Communicate your own feelings. Perhaps sharing your feelings with your son or daughter will be
a totally new experience for you. You may feel vulnerable in doing so. You are both facing a new situation. Go easy.
Respect new schedules. Your son or daughter will be trying to set up new household routines and
schedules so that they can provide your grandchild with the best care. Ask about these schedules and try to work your call
or visit in at the most appropriate times.
Be available. Let your son or daughter know if
you are available to help with tasks such as yard work, meals, care of other children, driving or shopping. If you offer and
are turned down, don't feel less loved. You will be loved for caring enough to have asked.
Allow for
breathing room. Avoid the "poor dear" routine. Show genuine concern, not pity. Pity looks down upon, empathy
says, "I'm here standing beside you."
Cheer them on. Kind words can lighten the
load of a hectic day. Celebrate all progress and each and every victory.

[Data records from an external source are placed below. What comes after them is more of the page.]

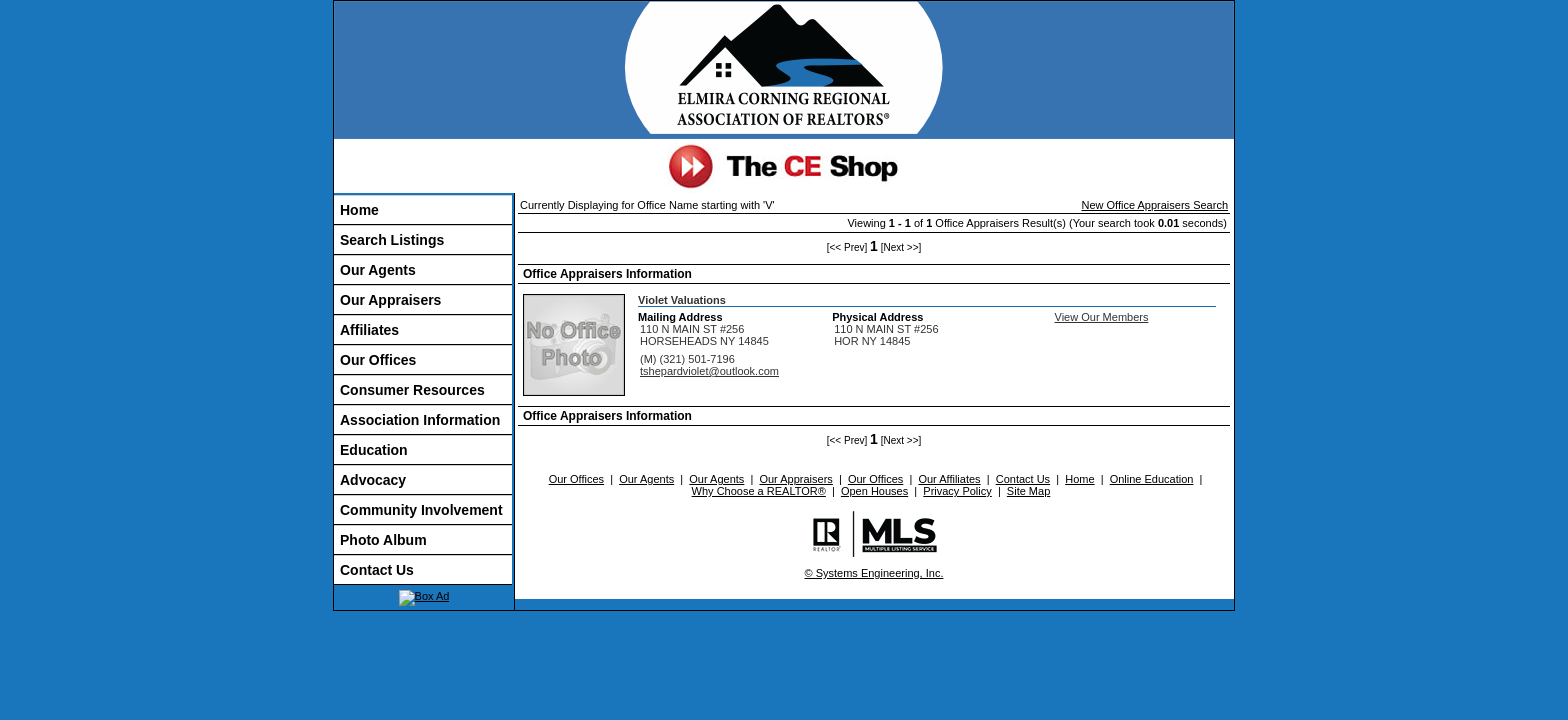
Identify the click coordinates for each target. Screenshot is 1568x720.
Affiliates (369, 330)
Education (374, 450)
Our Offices (378, 360)
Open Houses (874, 491)
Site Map (1028, 491)
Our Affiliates (949, 479)
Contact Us (377, 570)
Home (359, 210)
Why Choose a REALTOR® (759, 491)
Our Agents (378, 270)
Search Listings (392, 240)
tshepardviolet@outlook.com (709, 371)
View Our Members (1102, 317)
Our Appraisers (390, 300)
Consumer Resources (412, 390)
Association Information (420, 420)
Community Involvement (421, 510)
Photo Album (383, 540)
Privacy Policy (957, 491)
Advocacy (373, 480)
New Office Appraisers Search (1154, 205)
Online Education (1152, 479)
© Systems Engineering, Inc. (874, 573)
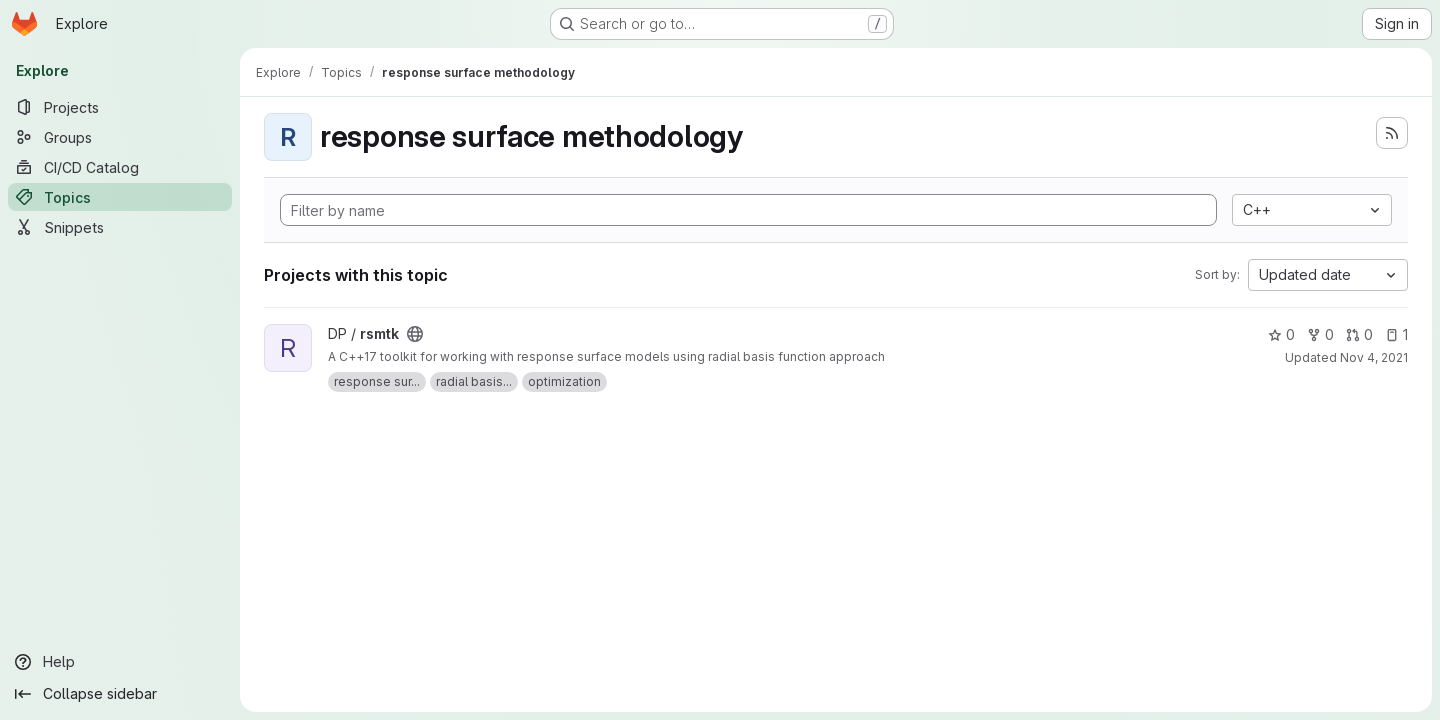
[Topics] (120, 197)
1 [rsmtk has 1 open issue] (1396, 334)
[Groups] (120, 137)
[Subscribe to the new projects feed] (1392, 133)
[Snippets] (120, 227)
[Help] (120, 662)
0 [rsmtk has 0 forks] (1320, 334)
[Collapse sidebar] (120, 694)
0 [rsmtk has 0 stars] (1281, 334)
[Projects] (120, 107)
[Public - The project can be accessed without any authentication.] (415, 334)
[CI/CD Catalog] (120, 167)
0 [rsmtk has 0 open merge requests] (1359, 334)
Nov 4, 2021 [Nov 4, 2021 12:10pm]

Enjoy being a grandparent.
This is a right to which you are entitled. You cannot establish a relationship by being distant.
Share
the elements of your common belief system. If you and your son or daughter share a common belief system, use it as
a mutual support.
Where do I go from here?
Other grandparents of children
with disabilities have named at least six guideposts to a smoother adjustment:
1. Communication. Talk to your son or daughter.
Let them know you are there to support them. Be as honest and open as possible. Offer to inform other family members or friends
about the disability by writing a letter or calling. Allow your son or daughter to direct the amount of information they wish
to be shared.
2. Education. Many grandparents have said that finding out all they
could about the disability was one of the best coping mechanisms they had.
3. Involvement. Grandparents
who were actively involved by making hospital visits, and accompanying their grandchild for treatments felt much more at ease
with the disability because they were more informed and knowledgeable concerning what to expect and not to expect. Grandparents
who live in another state can stay actively involved with their grandchild through letter writing, phone calls, tapes, videos,
and photographs. The important thing is to remain in contact.
4. Realism. Your
grandchild is a child first, the disability is only a part of him/her. That means recognizing his/her talents and abilities
and avoiding reinforcement of any negative behaviors.
5. Balance. Balance your time and your attention among all of your grandchildren, neither
ignoring nor favoring the one with a disability.
6. Connection. Getting in touch with other grandparents of children with disabilities
provides a wonderful support system for sharing feelings and ideas and keeping a positive attitude. Help your son or daughter
get connected with outside resources and support groups.